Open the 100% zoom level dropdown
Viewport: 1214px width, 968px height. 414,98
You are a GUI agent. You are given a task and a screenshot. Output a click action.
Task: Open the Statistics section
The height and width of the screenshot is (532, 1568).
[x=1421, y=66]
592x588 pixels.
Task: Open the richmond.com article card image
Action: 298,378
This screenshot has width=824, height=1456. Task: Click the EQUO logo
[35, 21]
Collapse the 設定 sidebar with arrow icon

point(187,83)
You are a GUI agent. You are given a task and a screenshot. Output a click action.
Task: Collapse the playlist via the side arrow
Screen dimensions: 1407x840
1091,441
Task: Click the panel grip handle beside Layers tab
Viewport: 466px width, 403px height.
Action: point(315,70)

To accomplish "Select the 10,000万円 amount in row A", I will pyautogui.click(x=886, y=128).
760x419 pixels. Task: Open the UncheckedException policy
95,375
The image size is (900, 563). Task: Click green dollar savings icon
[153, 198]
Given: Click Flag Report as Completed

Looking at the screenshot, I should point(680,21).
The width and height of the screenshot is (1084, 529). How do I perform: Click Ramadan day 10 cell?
********************
◆ Task details
Could you return the complete set of entries exactly?

◆ Answer to the exercise
Open the 100% zoom level dropdown
Viewport: 1214px width, 968px height. 414,98
You are a GUI agent. You are given a task and a screenshot. Output a click action.
Task: Open the Statistics section
The height and width of the screenshot is (532, 1568).
[x=1421, y=66]
592x588 pixels.
Task: Open the richmond.com article card image
Action: 298,378
This screenshot has width=824, height=1456. Task: Click the EQUO logo
[35, 21]
Collapse the 設定 sidebar with arrow icon

point(187,83)
You are a GUI agent. You are given a task and a screenshot. Output a click action.
Task: Collapse the playlist via the side arrow
Screen dimensions: 1407x840
1091,441
Task: Click the panel grip handle beside Layers tab
Viewport: 466px width, 403px height.
Action: point(315,70)

To accomplish "Select the 10,000万円 amount in row A", I will pyautogui.click(x=886, y=128).
760x419 pixels. Task: Open the UncheckedException policy
95,375
The image size is (900, 563). Task: Click green dollar savings icon
[153, 198]
Given: Click Flag Report as Completed

Looking at the screenshot, I should point(680,21).
The width and height of the screenshot is (1084, 529). How do I perform: Click Ramadan day 10 cell?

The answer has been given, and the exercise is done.